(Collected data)
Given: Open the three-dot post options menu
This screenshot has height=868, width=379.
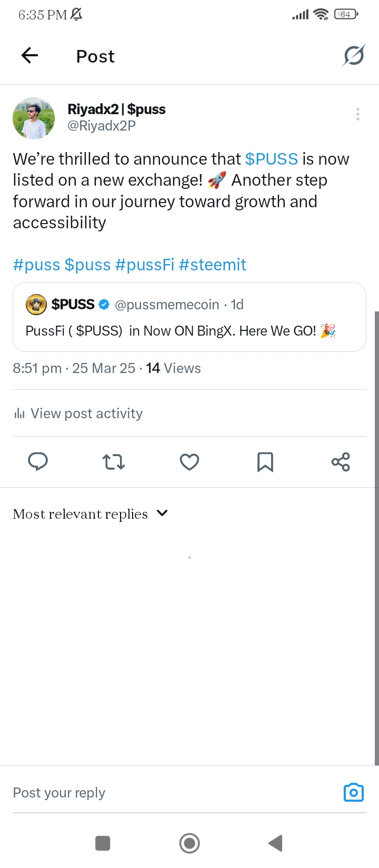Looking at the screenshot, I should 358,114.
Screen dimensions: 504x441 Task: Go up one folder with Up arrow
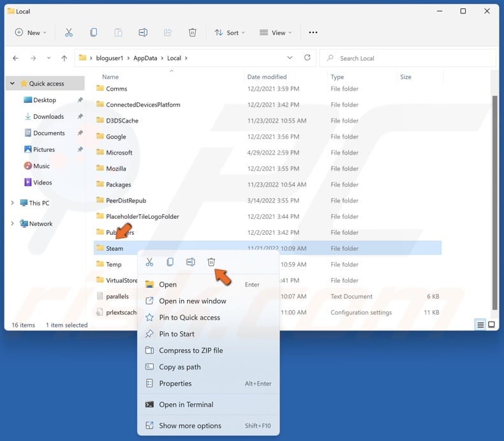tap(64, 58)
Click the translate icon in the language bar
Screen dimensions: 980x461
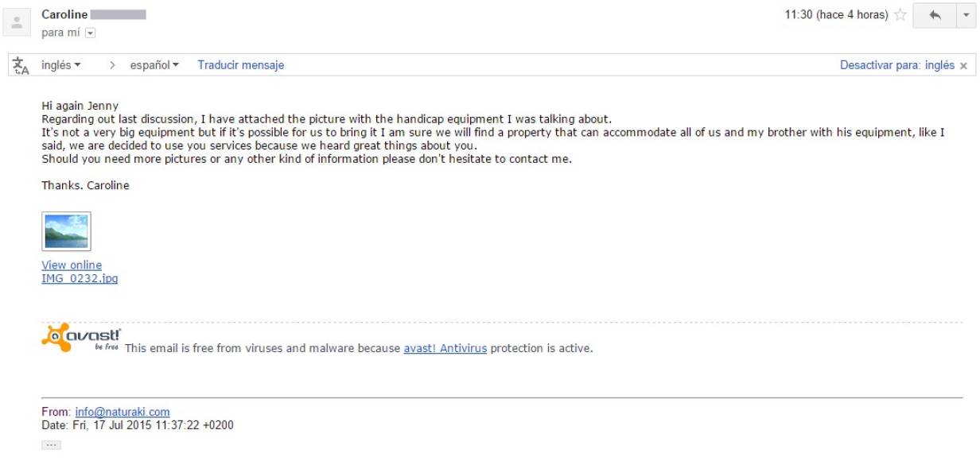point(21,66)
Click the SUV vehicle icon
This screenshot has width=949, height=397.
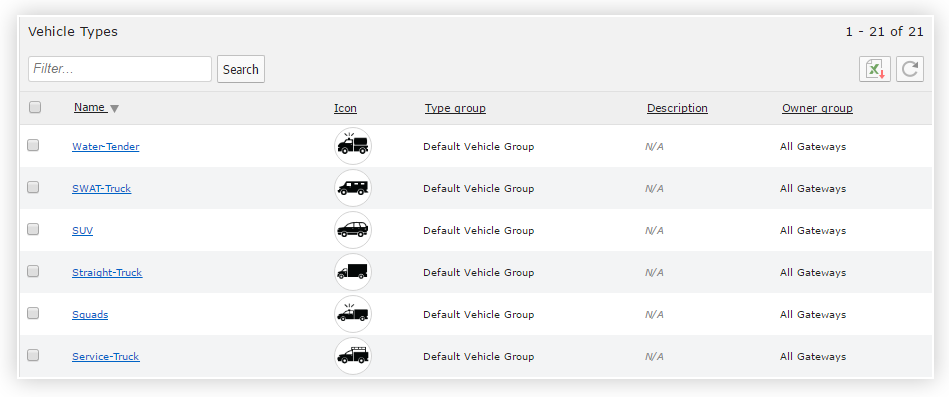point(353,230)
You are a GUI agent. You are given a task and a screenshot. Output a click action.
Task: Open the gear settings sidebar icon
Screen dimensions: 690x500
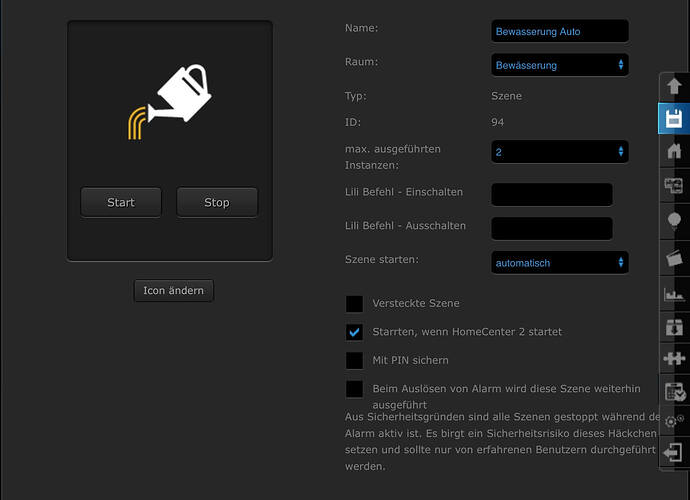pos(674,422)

_To do:_
Every line above should be returned exactly; the pictures stay out.

_Exercise response:_
Given: Open the three-dot post options menu
This screenshot has height=868, width=379.
Looking at the screenshot, I should 358,114.
Screen dimensions: 504x441 Task: Go up one folder with Up arrow
tap(64, 58)
Click the translate icon in the language bar
Screen dimensions: 980x461
point(21,66)
Click the SUV vehicle icon
This screenshot has width=949, height=397.
point(353,230)
You are a GUI agent. You are given a task and a screenshot. Output a click action.
Task: Open the gear settings sidebar icon
Screen dimensions: 690x500
pos(674,422)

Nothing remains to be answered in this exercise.